**Задания**
1. Перепишите слово в слово отрывок письма из Якутской области между «Въ рядѣ очерковъ» и «обширныхъ россійскихъ владѣній.» включительно.
2. Пожалуйста, допишите письмо из Якутской области, начав сразу после его последнего предложения.

**Страница**
☆ ☆ ☆ ☆ ☆ ☆ ☆

ПИСЬМА ИЗЪ ПРОВИНЦIИ.
Изъ Якутской области.
«Новое слово», ноябрь 1896
Якутская область безъ преувеличеній можетъ быть названа пустыней. Вообразите себѣ географическое пространство, занятое всѣми губерніями Европейской Россіи (безъ Архангельской и Вятской), и на всемъ этомъ пространствѣ 272.000 населенія (т. -е. меньше, чѣмъ въ одной самой малонаселенной Архангельской губ.) и вы получите приблизительно точное представленіе о томъ, что такое Якутская область съ ея 3½ милліонами квадр. верстъ. Но картина этой пустынности становится еще болѣе унылой, когда мы обратимъ вниманіе на то, что 92% населенія области составляютъ бродячіе и кочевые инородцы (якуты, тунгусы, ламуты, чукчи, юкагиры и чуванцы), а изъ остальныхъ 8% около 3% составляютъ ссыльные всѣхъ наименованій (если не считать тѣхъ, которые уже приписаны въ «крестьяне изъ ссыльныхъ»). Занятіе этого ничтожнаго населенія вполнѣ подчинено власти дикой природы. Въ южной части кое-какъ развивается земледѣліе, въ средней — скотоводство, сѣвернѣе — скотоводство и рыболовство, еще сѣвернѣе — рыболовство и звѣроловство, на крайнемъ сѣверѣ — оленеводство и, наконецъ, собаководство, гдѣ даже мохъ, нужный для оленей, не растетъ. Борьба съ природой изъ-за одного только полусытаго существованія — вотъ господствующій интересъ жизни населенія этого края величайшихъ холодовъ въ мірѣ.
Въ рядѣ очерковъ мы попытаемся познакомить читателя и съ этими инородцами, и съ промыслами ихъ, въ связи съ ролью ихъ въ жизни населенія; познакомимъ его и съ суровымъ климатомъ края, съ пріемами борьбы населенія съ нимъ, и пр., и пр.
На этотъ же разъ считаемъ необходимымъ хоть нѣсколько освѣтить тотъ фонъ, на которомъ должны будутъ представиться читателю всѣ картинки жизни этого оригинальнаго, бѣднаго, грубаго, забытаго, «отдаленнѣйшаго» края обширныхъ россійскихъ владѣній.
----------------
Если въ стоячее болото, на гладкую тихую поверхность его бросить камень, то во всѣ стороны, во всѣ уголки болота разойдутся круги маленькихъ волнъ болотной цвѣтной воды. Бросьте не простой камень, а кусокъ золота, что угодно, — въ результатѣ опять-таки — маленькія волны болотной воды... Угрюмые обитатели болота не знаютъ, что взбудоражило ихъ тихое пристанище, не знаютъ, кому и зачѣмъ понадобилось поднять этотъ кругъ волнъ; они чувствуютъ, что произошла какая-то перемѣна. Одни, быть можетъ, боятся потерять привычный покой; другіе полны надеждъ на перемѣны къ лучшему. Но волны улеглись, покой возстановился — и тина болотной воды по старому засасываетъ жизнь, притупляетъ умъ и губитъ энергію.

☆ ☆ ☆ ☆ ☆ ☆ ☆

**Координаты элементов**

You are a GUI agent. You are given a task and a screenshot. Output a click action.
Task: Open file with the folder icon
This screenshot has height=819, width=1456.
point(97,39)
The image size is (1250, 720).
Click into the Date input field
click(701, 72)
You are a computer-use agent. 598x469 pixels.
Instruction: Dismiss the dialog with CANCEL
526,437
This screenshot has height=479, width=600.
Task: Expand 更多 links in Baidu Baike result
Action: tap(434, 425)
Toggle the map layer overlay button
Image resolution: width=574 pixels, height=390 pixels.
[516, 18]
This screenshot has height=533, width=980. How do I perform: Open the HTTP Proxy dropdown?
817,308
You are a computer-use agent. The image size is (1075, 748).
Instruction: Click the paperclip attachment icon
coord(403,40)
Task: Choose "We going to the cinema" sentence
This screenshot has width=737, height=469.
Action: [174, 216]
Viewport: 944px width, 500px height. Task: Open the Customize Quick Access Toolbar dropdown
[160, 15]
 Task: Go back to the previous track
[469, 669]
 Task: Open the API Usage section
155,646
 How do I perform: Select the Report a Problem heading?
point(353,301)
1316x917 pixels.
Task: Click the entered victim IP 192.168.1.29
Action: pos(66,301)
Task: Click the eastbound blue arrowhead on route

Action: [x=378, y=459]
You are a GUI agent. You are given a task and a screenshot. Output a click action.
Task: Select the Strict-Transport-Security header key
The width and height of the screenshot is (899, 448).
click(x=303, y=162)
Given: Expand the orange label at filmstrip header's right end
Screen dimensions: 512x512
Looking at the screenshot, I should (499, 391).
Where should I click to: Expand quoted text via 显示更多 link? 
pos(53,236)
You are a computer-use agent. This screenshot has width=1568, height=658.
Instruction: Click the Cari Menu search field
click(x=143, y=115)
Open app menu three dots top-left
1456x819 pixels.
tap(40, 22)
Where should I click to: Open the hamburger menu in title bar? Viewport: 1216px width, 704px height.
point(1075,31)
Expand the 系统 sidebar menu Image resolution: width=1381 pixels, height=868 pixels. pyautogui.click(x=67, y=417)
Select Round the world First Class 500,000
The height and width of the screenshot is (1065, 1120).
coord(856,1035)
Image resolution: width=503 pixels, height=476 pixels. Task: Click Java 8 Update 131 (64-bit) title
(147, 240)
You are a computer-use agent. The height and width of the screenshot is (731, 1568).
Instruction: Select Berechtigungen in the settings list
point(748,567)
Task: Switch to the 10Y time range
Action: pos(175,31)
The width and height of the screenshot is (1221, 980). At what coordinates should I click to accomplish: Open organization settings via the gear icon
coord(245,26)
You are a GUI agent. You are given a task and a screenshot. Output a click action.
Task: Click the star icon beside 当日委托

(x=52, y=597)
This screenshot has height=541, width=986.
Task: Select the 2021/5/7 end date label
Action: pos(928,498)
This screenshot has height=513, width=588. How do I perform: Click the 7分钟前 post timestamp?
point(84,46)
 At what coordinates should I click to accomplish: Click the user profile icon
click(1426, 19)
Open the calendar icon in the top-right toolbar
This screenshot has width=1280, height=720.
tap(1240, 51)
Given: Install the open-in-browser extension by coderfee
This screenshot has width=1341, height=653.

☆ ☆ ☆ ☆ ☆ ☆ ☆

**Ответы**
1.
Въ рядѣ очерковъ мы попытаемся познакомить читателя и съ этими инородцами, и съ промыслами ихъ, въ связи съ ролью ихъ въ жизни населенія; познакомимъ его и съ суровымъ климатомъ края, съ пріемами борьбы населенія съ нимъ, и пр., и пр.
На этотъ же разъ считаемъ необходимымъ хоть нѣсколько освѣтить тотъ фонъ, на которомъ должны будутъ представиться читателю всѣ картинки жизни этого оригинальнаго, бѣднаго, грубаго, забытаго, «отдаленнѣйшаго» края обширныхъ россійскихъ владѣній.

2.
Такъ точно и до нашего укромнаго, тихаго уголка доходятъ порой волны — отголоски событій, происходящихъ тамъ — гдѣ-то, внѣ вѣдомыхъ границъ нашего узкаго горизонта. Мы не знаемъ смысла событія, не знаемъ часто и самаго событія, — мы чувствуемъ, что насъ что-то покачнуло, прошла какая-то волна. А гдѣ произошло, зачѣмъ и что — мы не знаемъ, не можемъ знать, да и узнавать намъ некогда.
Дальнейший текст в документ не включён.